BTW...my abuse was physical, not sexual, and I wish one person had reported those bruises, etc.



Please do not poorly justify your rediculous reasons for condoning the actions of this dispicable walmart employee by highlighting the failings of your school teachers, psychologists, police, immediate and extended family, or otherwise properly trained people......

I'm sorry you were abused.
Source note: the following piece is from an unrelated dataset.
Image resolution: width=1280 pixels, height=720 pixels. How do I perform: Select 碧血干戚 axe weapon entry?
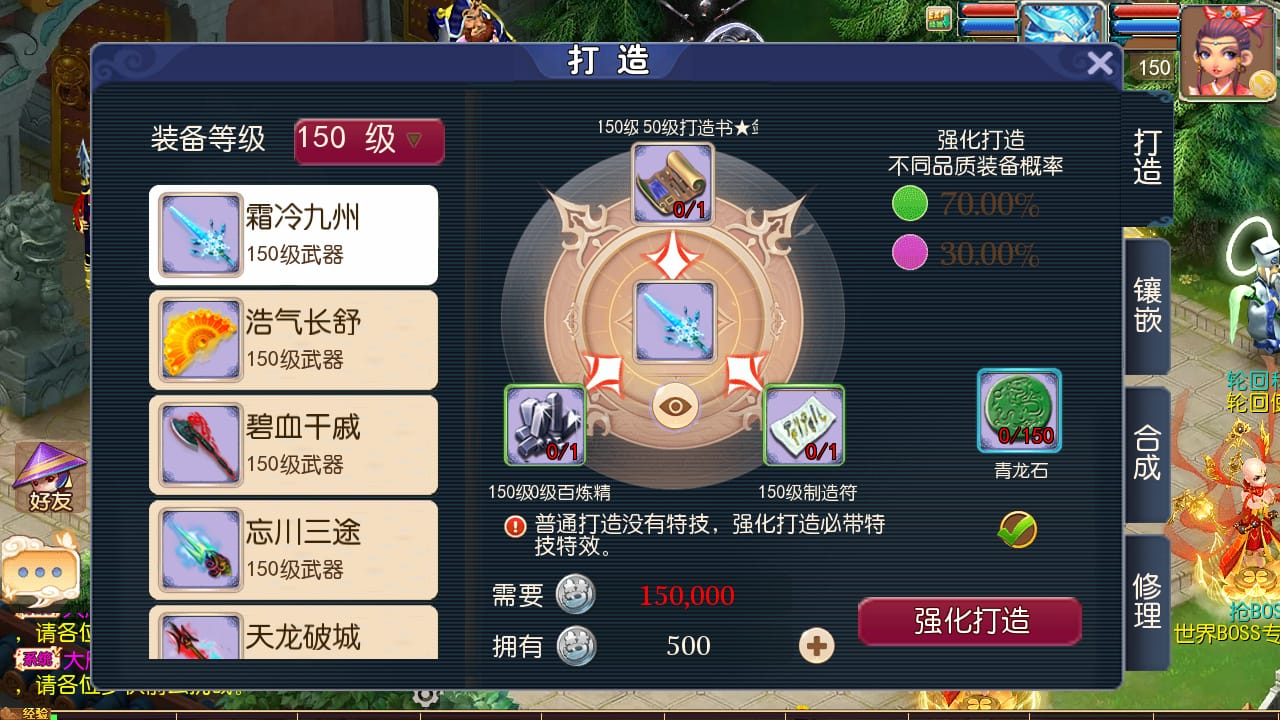[x=293, y=445]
But it does not excuse the actions of this employee, that of his/her employer and the state of Arizona.

For every one, maybe, quite possibly, if you really stretched your imagination, photo...that there's something bad going on....there's literally millions of good, normal families taking their memories to photo developers to get them developed.

Why on earth should I now be scared to death about getting my photos developed for fear of some recovering-smack addict working at wallyworld thinking he or she is a good substitute for child protective services?! Huh?

How the fuck does a minimum wage job qualify anyone to determine whether or not a bruise on a kids arm was a caused by a baseball, since the kid plays on a team coached by his loving father.....or the 1 in a million chance that there might be something sinister there (yet, I remind you the employee is NOT trained to see such things to begin with) :roll: :roll: :roll:


The employee had zero right to do what he did...and I hope the Demaree's win a massive decission against both the state of Arizona and the Walmart corporation...and that douchebag employee is fired, thrown out on his ass and hit by a bus while holding up a sign that says "Will work for food!"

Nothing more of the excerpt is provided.